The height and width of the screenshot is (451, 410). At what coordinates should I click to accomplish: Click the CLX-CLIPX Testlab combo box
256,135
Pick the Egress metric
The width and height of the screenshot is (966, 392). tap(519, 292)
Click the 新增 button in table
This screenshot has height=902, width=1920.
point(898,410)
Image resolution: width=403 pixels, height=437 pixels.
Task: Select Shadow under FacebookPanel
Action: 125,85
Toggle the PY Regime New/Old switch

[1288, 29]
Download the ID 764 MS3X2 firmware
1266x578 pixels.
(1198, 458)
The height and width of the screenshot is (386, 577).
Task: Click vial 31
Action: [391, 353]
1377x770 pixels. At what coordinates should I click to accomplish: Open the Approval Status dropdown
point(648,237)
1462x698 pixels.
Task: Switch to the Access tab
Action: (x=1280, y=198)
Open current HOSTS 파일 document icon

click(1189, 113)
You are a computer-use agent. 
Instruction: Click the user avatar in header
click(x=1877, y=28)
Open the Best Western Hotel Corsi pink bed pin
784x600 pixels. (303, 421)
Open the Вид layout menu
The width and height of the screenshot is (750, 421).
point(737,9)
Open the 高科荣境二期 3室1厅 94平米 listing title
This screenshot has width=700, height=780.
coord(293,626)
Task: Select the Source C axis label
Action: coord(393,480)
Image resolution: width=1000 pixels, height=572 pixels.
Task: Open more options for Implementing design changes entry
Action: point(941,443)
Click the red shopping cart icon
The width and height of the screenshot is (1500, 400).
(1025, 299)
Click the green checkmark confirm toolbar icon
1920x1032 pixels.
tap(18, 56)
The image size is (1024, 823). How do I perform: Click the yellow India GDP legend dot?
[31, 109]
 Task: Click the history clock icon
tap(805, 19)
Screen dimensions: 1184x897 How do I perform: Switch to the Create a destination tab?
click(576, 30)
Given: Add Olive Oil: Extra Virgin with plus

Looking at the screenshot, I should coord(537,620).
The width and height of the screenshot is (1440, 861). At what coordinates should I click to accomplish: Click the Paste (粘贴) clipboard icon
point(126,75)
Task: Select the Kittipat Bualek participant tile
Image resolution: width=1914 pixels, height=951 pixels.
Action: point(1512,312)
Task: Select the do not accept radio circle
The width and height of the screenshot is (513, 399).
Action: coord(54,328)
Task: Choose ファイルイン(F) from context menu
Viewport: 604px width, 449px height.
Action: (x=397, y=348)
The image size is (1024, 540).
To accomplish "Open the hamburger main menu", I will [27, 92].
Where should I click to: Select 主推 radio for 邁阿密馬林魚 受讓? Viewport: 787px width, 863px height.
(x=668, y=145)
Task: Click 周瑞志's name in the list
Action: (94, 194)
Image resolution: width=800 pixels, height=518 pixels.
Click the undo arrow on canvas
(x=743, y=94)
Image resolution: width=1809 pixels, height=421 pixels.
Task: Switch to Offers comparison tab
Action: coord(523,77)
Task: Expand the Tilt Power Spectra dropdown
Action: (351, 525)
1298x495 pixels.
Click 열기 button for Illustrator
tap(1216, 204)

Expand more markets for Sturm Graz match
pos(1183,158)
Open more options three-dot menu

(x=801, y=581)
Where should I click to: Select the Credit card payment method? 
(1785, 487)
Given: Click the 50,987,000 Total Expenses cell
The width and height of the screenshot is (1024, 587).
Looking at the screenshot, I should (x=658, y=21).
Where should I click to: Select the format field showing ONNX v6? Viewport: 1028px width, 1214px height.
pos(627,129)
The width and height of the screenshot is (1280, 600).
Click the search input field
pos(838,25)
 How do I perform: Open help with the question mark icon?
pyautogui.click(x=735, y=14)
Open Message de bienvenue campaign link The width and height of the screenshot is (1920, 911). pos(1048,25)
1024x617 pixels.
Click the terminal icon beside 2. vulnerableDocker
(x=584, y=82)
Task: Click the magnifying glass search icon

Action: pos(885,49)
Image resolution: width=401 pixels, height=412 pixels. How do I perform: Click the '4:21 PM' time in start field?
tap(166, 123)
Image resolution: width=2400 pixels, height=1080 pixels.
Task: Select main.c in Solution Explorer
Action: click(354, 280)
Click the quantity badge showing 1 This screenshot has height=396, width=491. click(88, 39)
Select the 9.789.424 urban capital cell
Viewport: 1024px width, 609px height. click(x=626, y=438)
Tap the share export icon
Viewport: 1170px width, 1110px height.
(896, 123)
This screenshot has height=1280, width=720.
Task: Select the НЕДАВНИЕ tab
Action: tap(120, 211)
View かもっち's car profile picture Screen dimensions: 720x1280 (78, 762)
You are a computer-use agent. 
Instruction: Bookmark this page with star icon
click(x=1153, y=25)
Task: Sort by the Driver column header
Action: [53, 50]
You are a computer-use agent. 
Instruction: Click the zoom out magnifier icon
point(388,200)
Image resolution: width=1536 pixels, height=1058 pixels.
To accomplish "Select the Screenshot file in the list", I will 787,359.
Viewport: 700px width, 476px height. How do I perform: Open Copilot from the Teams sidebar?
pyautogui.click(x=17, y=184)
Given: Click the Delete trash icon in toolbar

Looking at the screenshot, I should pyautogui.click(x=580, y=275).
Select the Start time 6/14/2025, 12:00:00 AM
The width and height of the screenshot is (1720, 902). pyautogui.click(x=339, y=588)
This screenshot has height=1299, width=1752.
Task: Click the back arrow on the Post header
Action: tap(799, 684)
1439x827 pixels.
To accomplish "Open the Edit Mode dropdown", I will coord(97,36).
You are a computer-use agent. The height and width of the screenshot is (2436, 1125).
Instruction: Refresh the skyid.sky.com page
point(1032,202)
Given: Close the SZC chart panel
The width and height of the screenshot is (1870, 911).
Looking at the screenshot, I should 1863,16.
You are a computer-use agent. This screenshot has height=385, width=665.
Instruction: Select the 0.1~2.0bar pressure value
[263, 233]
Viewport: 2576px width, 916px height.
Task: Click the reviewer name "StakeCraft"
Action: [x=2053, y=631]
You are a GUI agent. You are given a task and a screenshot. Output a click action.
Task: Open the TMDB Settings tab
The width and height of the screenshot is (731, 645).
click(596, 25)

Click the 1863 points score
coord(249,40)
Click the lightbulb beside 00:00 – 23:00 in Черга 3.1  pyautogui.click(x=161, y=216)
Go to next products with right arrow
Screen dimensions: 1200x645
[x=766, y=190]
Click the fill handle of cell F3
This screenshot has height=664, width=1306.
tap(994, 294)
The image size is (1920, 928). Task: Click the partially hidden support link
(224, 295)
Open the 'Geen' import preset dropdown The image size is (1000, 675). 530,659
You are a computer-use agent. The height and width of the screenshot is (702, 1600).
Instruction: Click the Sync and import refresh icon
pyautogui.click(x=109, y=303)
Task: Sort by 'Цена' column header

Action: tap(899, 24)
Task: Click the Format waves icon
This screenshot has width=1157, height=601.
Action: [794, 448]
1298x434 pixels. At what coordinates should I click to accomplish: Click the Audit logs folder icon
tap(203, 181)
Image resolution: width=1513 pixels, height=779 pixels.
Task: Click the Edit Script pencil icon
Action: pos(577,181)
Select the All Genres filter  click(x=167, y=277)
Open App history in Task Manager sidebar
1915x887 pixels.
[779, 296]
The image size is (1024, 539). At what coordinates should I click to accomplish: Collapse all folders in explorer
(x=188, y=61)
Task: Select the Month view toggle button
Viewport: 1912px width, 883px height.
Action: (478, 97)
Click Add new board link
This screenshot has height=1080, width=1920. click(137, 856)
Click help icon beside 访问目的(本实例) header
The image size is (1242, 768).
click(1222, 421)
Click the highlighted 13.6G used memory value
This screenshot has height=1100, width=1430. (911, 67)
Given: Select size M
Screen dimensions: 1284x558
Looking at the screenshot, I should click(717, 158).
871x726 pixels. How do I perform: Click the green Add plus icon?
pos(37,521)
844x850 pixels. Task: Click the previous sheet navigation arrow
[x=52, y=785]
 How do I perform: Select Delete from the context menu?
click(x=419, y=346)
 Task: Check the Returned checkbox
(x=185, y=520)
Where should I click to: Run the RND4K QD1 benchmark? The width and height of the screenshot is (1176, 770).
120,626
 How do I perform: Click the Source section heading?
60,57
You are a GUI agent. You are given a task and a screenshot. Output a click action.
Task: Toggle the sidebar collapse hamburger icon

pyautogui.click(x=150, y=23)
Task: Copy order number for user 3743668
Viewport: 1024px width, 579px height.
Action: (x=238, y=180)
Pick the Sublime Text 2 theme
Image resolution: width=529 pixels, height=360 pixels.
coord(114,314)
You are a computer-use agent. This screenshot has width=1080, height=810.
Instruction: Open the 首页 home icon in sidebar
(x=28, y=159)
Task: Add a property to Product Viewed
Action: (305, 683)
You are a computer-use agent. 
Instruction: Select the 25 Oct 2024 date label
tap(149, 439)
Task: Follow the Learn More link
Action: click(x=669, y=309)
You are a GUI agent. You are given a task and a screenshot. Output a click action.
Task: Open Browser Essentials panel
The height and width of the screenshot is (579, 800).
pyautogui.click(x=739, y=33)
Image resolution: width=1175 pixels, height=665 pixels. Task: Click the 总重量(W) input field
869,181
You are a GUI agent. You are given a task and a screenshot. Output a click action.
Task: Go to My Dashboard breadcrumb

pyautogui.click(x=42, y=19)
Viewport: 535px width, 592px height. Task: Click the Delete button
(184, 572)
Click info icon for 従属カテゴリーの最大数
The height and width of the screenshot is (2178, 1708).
+ + + +
WHAT IS NEEDED ▸ Please repeat word for word the lines above that run from the beginning through the line containing "Task: Select the do not accept radio circle", keeping both the first and that last line.

EXERCISE ANSWER ▸
The height and width of the screenshot is (451, 410). At what coordinates should I click to accomplish: Click the CLX-CLIPX Testlab combo box
256,135
Pick the Egress metric
The width and height of the screenshot is (966, 392). tap(519, 292)
Click the 新增 button in table
This screenshot has height=902, width=1920.
point(898,410)
Image resolution: width=403 pixels, height=437 pixels.
Task: Select Shadow under FacebookPanel
Action: 125,85
Toggle the PY Regime New/Old switch

[1288, 29]
Download the ID 764 MS3X2 firmware
1266x578 pixels.
(1198, 458)
The height and width of the screenshot is (386, 577).
Task: Click vial 31
Action: [391, 353]
1377x770 pixels. At what coordinates should I click to accomplish: Open the Approval Status dropdown
point(648,237)
1462x698 pixels.
Task: Switch to the Access tab
Action: (x=1280, y=198)
Open current HOSTS 파일 document icon

click(1189, 113)
You are a computer-use agent. 
Instruction: Click the user avatar in header
click(x=1877, y=28)
Open the Best Western Hotel Corsi pink bed pin
784x600 pixels. (303, 421)
Open the Вид layout menu
The width and height of the screenshot is (750, 421).
point(737,9)
Open the 高科荣境二期 3室1厅 94平米 listing title
This screenshot has width=700, height=780.
coord(293,626)
Task: Select the Source C axis label
Action: coord(393,480)
Image resolution: width=1000 pixels, height=572 pixels.
Task: Open more options for Implementing design changes entry
Action: point(941,443)
Click the red shopping cart icon
The width and height of the screenshot is (1500, 400).
(1025, 299)
Click the green checkmark confirm toolbar icon
1920x1032 pixels.
tap(18, 56)
The image size is (1024, 823). How do I perform: Click the yellow India GDP legend dot?
[31, 109]
 Task: Click the history clock icon
tap(805, 19)
Screen dimensions: 1184x897 How do I perform: Switch to the Create a destination tab?
click(576, 30)
Given: Add Olive Oil: Extra Virgin with plus

Looking at the screenshot, I should coord(537,620).
The width and height of the screenshot is (1440, 861). At what coordinates should I click to accomplish: Click the Paste (粘贴) clipboard icon
point(126,75)
Task: Select the Kittipat Bualek participant tile
Image resolution: width=1914 pixels, height=951 pixels.
Action: point(1512,312)
Task: Select the do not accept radio circle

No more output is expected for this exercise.